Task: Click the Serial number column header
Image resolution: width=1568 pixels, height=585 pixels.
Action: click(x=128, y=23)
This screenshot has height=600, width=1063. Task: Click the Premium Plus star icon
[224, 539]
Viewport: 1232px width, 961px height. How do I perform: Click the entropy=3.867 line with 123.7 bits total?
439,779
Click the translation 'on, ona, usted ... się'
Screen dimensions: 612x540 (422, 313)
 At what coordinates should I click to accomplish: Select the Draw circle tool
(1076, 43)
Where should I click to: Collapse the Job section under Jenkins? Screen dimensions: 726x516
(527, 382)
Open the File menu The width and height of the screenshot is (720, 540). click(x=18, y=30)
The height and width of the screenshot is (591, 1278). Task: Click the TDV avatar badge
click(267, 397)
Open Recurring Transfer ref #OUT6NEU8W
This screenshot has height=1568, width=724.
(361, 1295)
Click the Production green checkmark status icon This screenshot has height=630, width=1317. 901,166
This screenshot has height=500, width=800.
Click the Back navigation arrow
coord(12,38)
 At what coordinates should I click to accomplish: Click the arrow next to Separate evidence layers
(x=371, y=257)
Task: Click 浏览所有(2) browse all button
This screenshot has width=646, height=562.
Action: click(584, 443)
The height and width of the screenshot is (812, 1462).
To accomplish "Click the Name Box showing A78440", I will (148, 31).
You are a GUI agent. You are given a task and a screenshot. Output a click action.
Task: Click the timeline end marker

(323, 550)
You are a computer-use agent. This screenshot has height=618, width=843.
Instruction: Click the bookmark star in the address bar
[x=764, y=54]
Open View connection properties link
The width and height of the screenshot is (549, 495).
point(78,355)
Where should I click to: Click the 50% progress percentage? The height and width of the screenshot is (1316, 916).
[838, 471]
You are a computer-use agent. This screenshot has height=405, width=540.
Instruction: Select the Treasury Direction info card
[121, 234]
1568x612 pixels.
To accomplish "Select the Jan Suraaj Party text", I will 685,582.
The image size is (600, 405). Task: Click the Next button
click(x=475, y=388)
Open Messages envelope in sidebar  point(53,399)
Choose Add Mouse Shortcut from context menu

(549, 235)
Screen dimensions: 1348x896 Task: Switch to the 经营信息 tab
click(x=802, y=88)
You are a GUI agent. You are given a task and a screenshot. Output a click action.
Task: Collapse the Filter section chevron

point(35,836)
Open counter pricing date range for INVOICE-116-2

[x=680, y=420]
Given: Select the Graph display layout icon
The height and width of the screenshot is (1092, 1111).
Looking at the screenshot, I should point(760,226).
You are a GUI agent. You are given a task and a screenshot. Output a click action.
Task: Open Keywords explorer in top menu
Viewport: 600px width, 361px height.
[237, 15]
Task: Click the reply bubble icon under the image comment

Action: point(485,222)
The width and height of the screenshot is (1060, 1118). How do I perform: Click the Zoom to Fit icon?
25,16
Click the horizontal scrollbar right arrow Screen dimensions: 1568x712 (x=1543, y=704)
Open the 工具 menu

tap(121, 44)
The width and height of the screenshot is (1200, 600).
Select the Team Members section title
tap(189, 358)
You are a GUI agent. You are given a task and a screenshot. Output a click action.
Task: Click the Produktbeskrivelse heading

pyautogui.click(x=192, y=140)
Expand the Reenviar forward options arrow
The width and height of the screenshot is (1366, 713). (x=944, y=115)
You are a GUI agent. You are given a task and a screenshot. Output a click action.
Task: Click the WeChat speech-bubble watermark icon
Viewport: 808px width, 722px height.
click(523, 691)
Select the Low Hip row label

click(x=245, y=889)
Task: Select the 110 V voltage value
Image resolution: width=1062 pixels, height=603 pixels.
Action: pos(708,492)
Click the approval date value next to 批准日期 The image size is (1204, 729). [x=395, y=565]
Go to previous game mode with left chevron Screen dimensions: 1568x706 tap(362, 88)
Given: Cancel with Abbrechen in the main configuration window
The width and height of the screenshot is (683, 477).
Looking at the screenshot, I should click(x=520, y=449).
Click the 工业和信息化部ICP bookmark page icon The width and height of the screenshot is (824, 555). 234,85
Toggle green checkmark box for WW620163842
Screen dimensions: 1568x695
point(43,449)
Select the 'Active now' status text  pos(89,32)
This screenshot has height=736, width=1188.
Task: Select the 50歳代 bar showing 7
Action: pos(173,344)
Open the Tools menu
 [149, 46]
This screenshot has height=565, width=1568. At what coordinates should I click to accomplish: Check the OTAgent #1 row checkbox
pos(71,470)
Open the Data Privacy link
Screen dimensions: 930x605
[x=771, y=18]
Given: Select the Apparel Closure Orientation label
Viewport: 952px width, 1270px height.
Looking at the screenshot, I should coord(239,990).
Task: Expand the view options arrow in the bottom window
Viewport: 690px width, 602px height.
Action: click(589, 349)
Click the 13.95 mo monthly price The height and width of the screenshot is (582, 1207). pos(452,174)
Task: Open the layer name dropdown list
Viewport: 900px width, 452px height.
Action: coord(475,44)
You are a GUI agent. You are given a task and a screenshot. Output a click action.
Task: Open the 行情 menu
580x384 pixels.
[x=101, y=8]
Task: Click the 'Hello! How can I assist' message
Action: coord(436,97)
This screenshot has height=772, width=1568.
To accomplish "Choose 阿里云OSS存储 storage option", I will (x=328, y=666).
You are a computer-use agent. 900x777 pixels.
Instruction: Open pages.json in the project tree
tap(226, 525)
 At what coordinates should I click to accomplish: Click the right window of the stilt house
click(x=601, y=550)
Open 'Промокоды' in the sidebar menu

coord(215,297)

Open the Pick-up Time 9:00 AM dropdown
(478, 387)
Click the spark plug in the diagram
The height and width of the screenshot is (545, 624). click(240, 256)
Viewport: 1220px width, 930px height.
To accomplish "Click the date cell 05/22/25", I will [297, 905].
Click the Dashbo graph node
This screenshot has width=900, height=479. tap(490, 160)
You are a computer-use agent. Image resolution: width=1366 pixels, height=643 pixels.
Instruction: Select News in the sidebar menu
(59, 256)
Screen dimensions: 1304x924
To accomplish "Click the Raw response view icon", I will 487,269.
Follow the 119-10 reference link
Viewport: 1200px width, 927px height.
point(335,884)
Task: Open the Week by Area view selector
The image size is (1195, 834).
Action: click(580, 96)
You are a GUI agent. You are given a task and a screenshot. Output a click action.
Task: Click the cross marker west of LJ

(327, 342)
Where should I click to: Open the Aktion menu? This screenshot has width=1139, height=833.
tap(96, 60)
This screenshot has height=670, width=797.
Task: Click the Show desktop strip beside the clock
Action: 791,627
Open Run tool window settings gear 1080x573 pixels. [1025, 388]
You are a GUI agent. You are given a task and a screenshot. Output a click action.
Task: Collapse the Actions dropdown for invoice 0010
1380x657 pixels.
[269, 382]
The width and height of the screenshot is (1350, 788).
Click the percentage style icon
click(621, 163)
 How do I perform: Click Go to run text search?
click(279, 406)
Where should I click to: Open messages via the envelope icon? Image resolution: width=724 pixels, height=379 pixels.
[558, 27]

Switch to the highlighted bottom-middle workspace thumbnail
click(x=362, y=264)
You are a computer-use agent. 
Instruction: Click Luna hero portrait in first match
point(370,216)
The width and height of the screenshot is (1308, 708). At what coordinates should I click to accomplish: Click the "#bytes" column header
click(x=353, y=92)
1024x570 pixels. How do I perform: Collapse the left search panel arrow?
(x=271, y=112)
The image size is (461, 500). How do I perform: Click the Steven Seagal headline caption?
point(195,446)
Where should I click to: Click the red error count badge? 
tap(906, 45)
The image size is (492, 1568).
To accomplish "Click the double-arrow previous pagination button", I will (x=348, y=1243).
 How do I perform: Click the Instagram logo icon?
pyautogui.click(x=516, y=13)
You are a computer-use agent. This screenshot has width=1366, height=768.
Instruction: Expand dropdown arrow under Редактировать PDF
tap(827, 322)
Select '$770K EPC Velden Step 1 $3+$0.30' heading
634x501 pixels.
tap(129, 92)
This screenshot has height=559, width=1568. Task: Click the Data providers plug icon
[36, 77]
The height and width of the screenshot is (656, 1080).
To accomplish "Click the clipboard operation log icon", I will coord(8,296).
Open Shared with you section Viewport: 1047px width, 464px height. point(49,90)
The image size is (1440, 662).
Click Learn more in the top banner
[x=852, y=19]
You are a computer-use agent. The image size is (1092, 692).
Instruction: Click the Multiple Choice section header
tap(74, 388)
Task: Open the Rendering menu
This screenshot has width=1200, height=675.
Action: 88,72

§

• Required action: Your answer should be a single number: the count of lines in the listing that hold "checkmark".

• Task solution: 2